Background: An increase in intracellular calcium transients is responsible for the positive inotropic effect of insulin on human myocardium, but the mechanisms involved in this increase in [Ca2+]i remain unclear.

Methods: We studied isolated trabeculae or cardiomyocytes from end-stage failing hearts of 38 patients undergoing heart transplantation. The effect of insulin on isometric twitch force (37 degrees C, 0.5 Hz) and L-type Ca2+ current (whole-cell voltage clamp) was assessed.

Results: Crystalline insulin increased the contractile force in a dose-dependent manner (0.01 to 10 micromol/liter), with a maximum increase of 45 +/- 8% (p < 0.05) at 1 micromol/liter. It also increased L-type Ca2+ peak current density by 26 +/- 6% (p < 0.05). This insulin-mediated positive inotropic effect was unchanged in the presence of propranolol (1 micromol/liter). Positive inotropy was partially independent of glucose. L-type Ca2+ channel blockade (diltiazem, 5 micromol/liter), and sarcoplasmic reticulum (SR) Ca2+-release channel blockade (ryanodine, 0.1 micromol/liter) did not affect the inotropic response to insulin. However, blockade of SR Ca2+-ATPase (cyclopiazonic acid, 10 micromol/liter), inhibition of Na+-H+ exchange (HOE642, 10 micromol/liter), and inhibition of Na+-Ca2+ exchange (SEA0400, 1 micromol/liter) partially prevented the inotropic response to insulin.
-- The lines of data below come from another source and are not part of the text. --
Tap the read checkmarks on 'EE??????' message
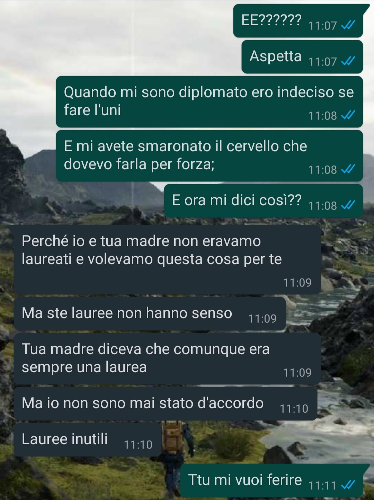This screenshot has width=374, height=500. [348, 25]
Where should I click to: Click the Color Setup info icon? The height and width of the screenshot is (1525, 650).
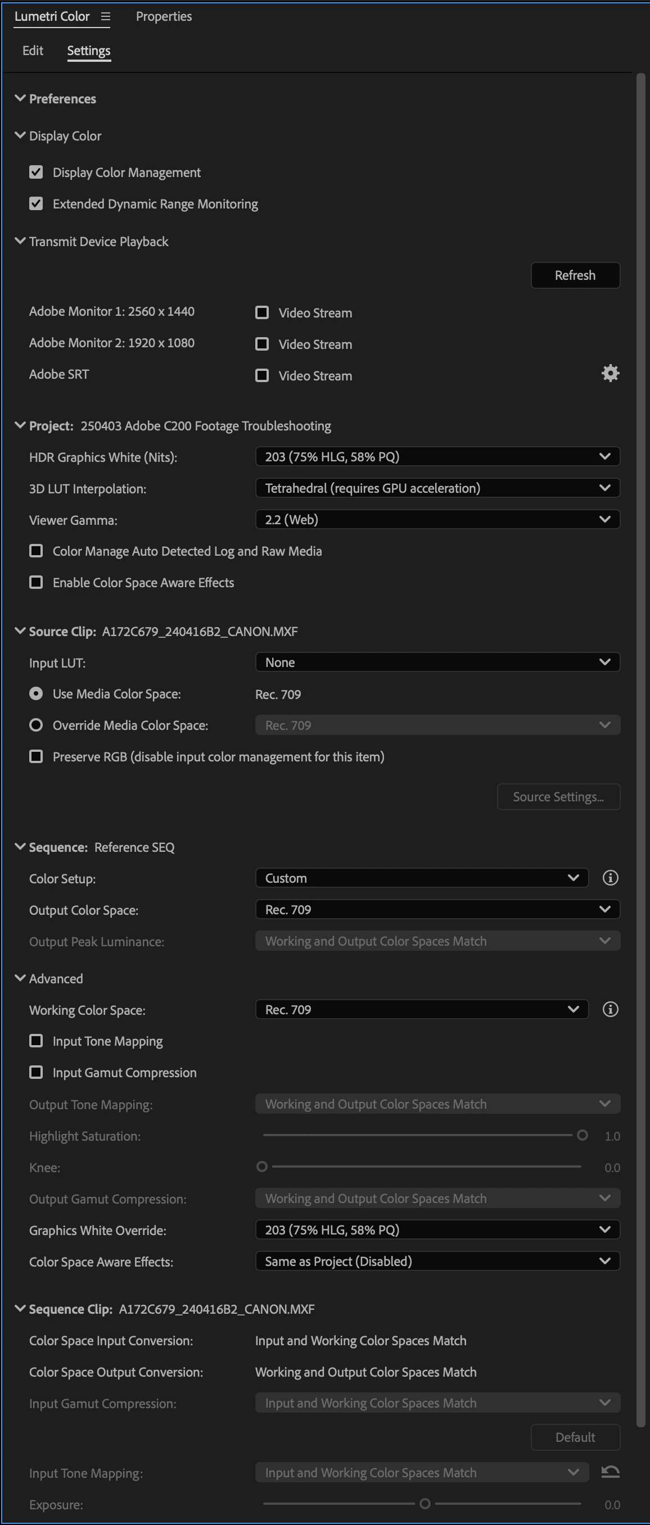pyautogui.click(x=610, y=878)
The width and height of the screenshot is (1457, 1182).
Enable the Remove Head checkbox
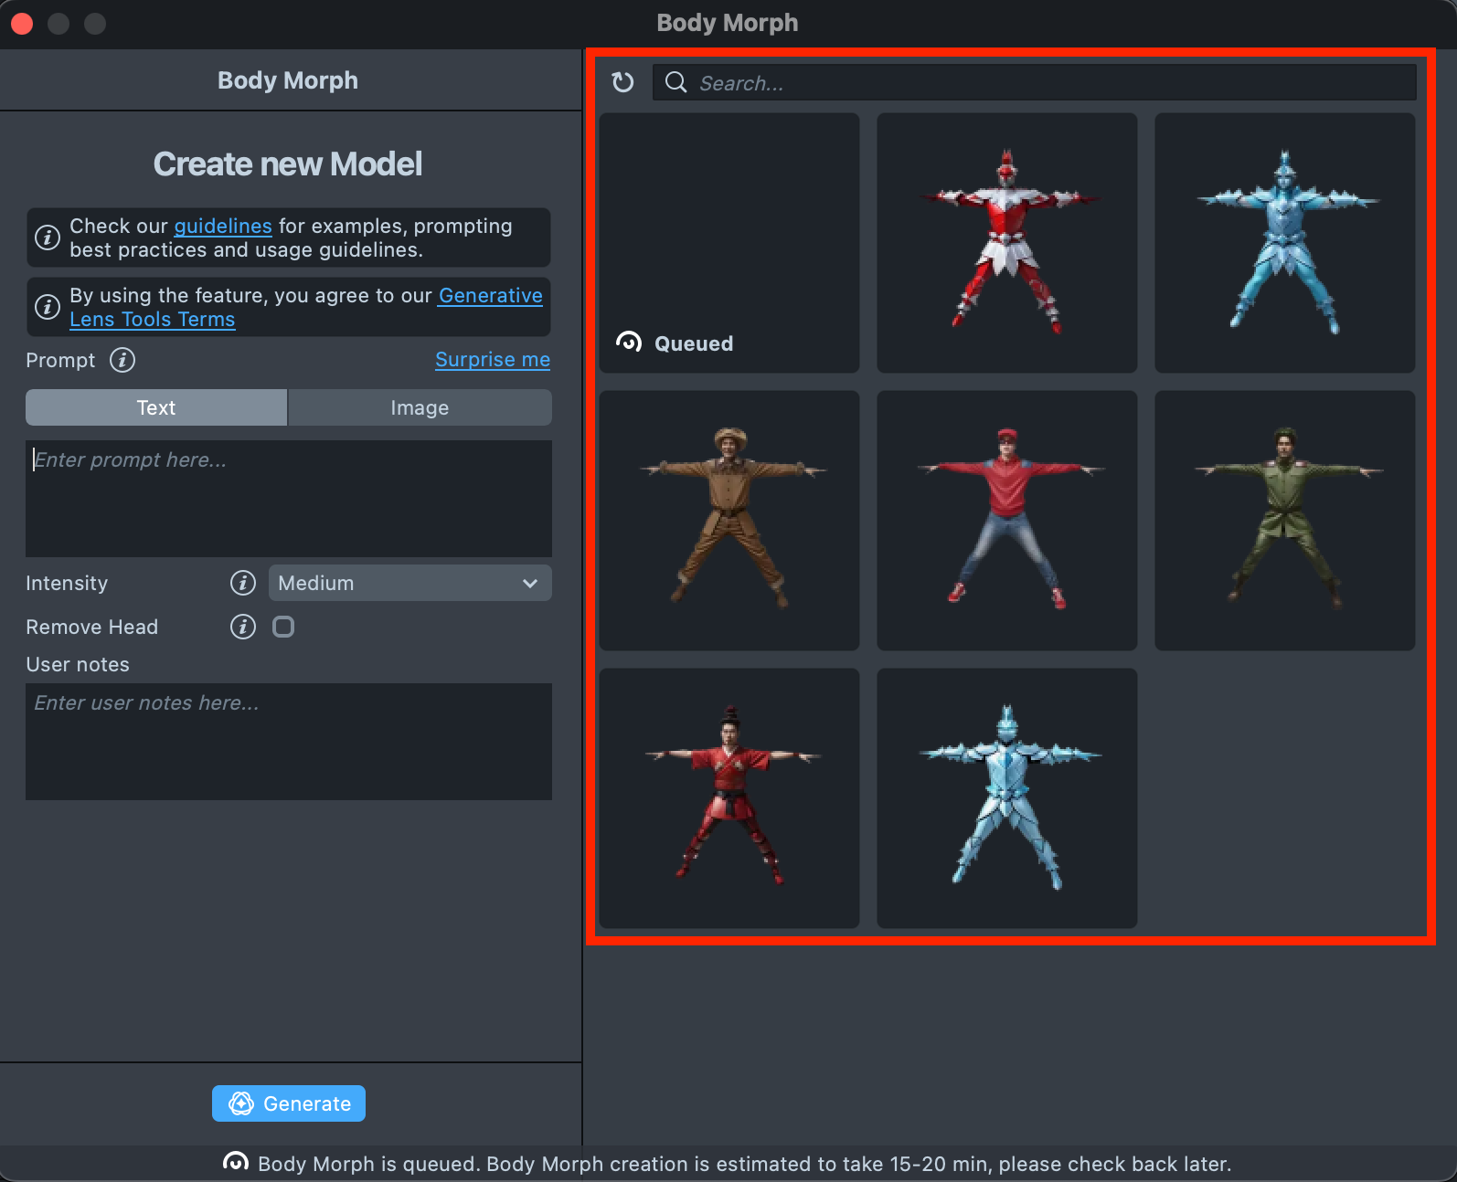(x=283, y=627)
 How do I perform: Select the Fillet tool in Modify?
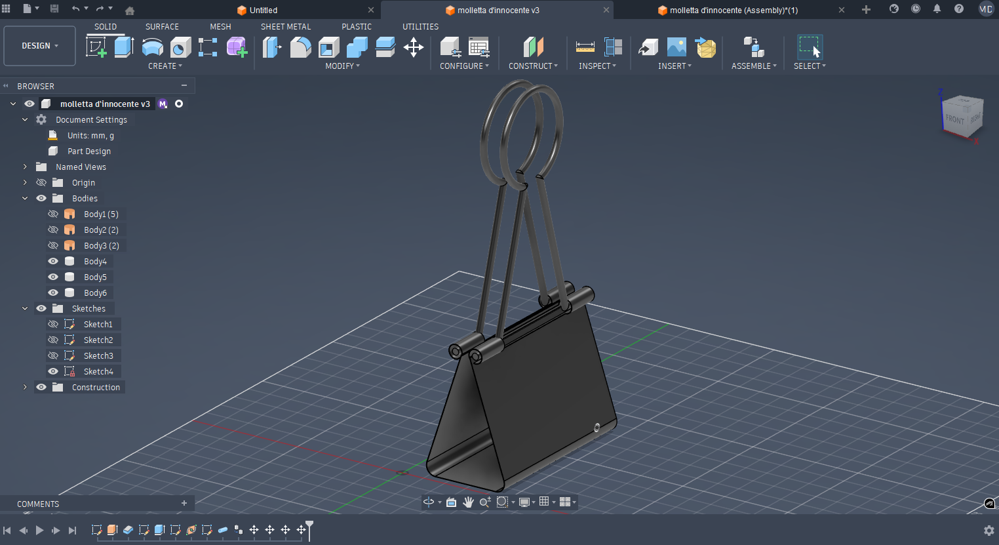click(300, 47)
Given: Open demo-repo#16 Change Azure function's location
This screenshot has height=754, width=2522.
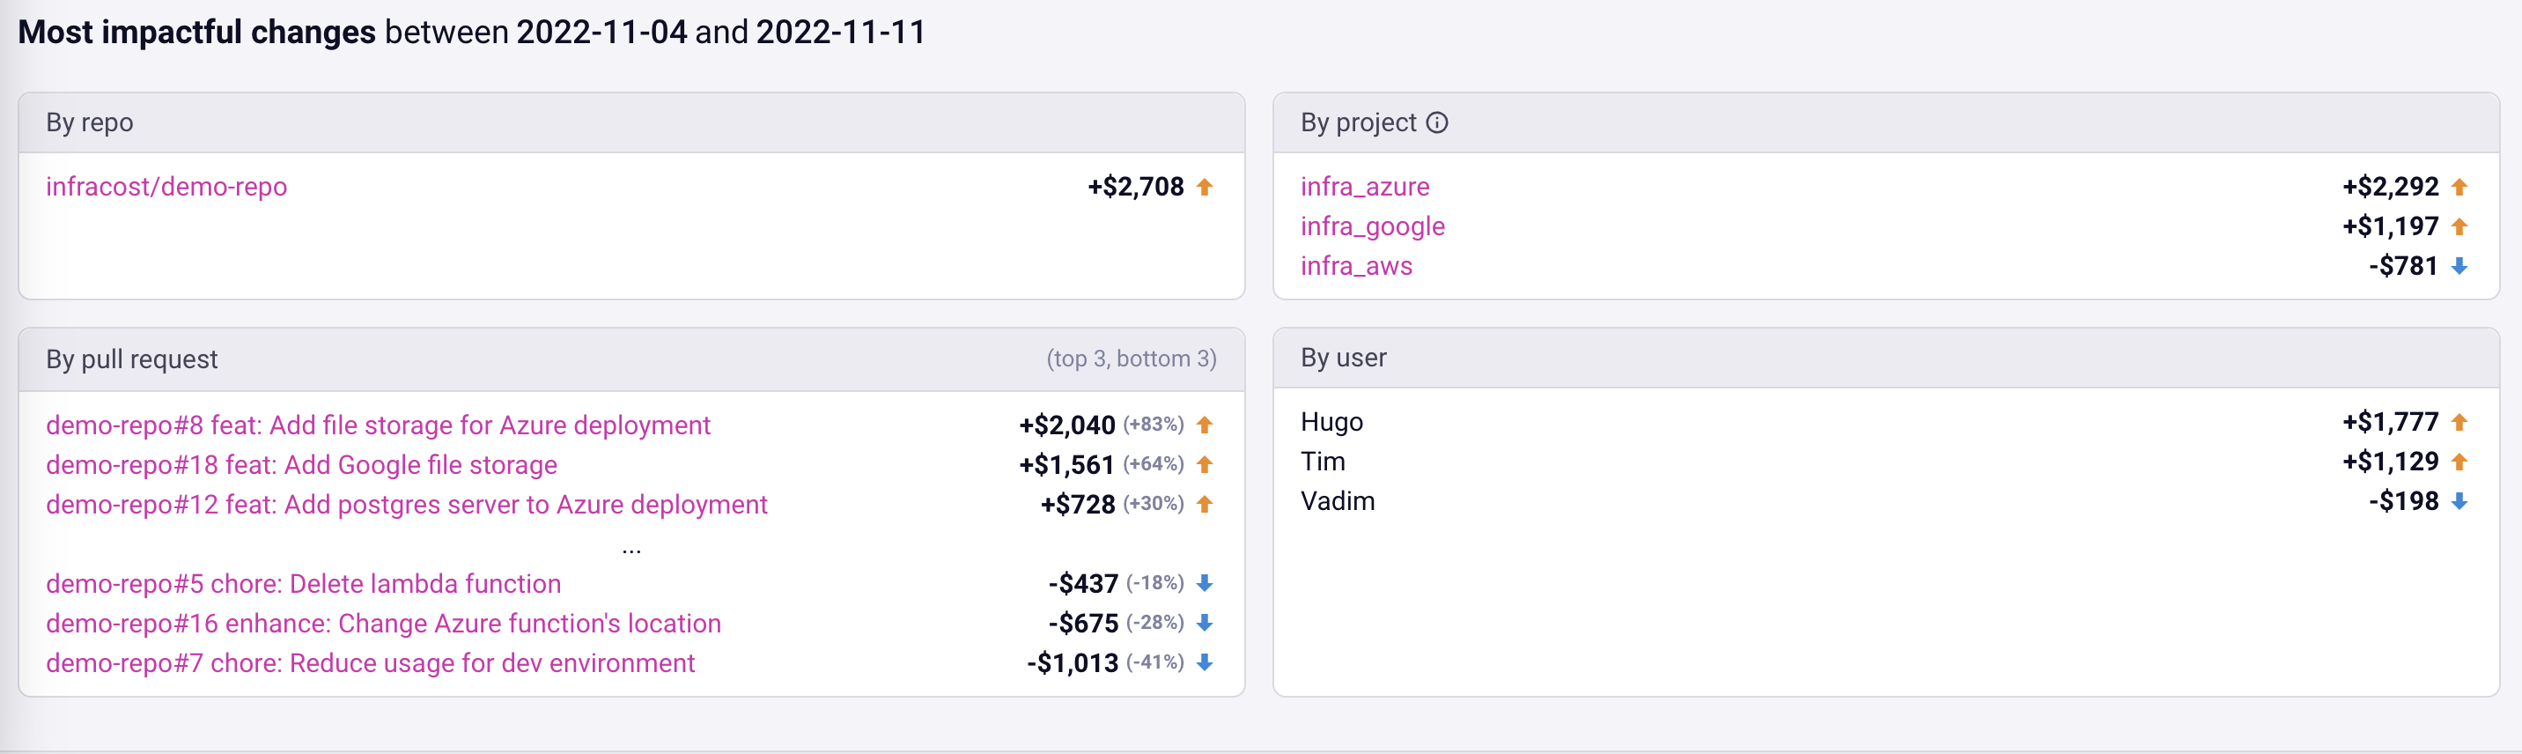Looking at the screenshot, I should tap(383, 623).
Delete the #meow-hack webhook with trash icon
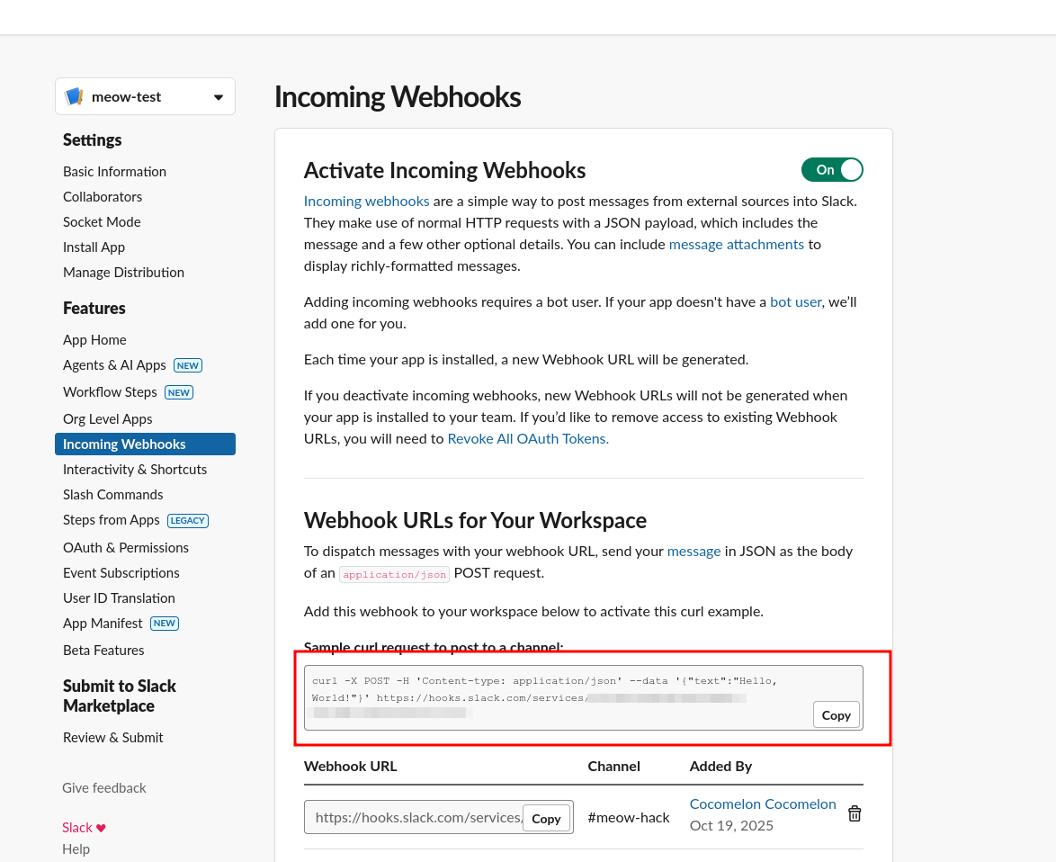This screenshot has width=1056, height=862. click(855, 813)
Conclusions: Positive inotropy of insulin was not related to catecholamine release and subsequent stimulation of beta-adrenergic receptor, but it may enhance the activity of SR Ca2+-ATPase and trans-sarcolemmal Ca2+ entry, mainly via reverse-mode Na+-Ca2+ exchange and insulin-mediated activation of Na+-H+ exchange. We hypothesize that these changes in [Ca2+]i might be secondary to the activation of reverse-mode Na+-Ca2+ exchange, presumably via elevated intracellular Na+ concentration.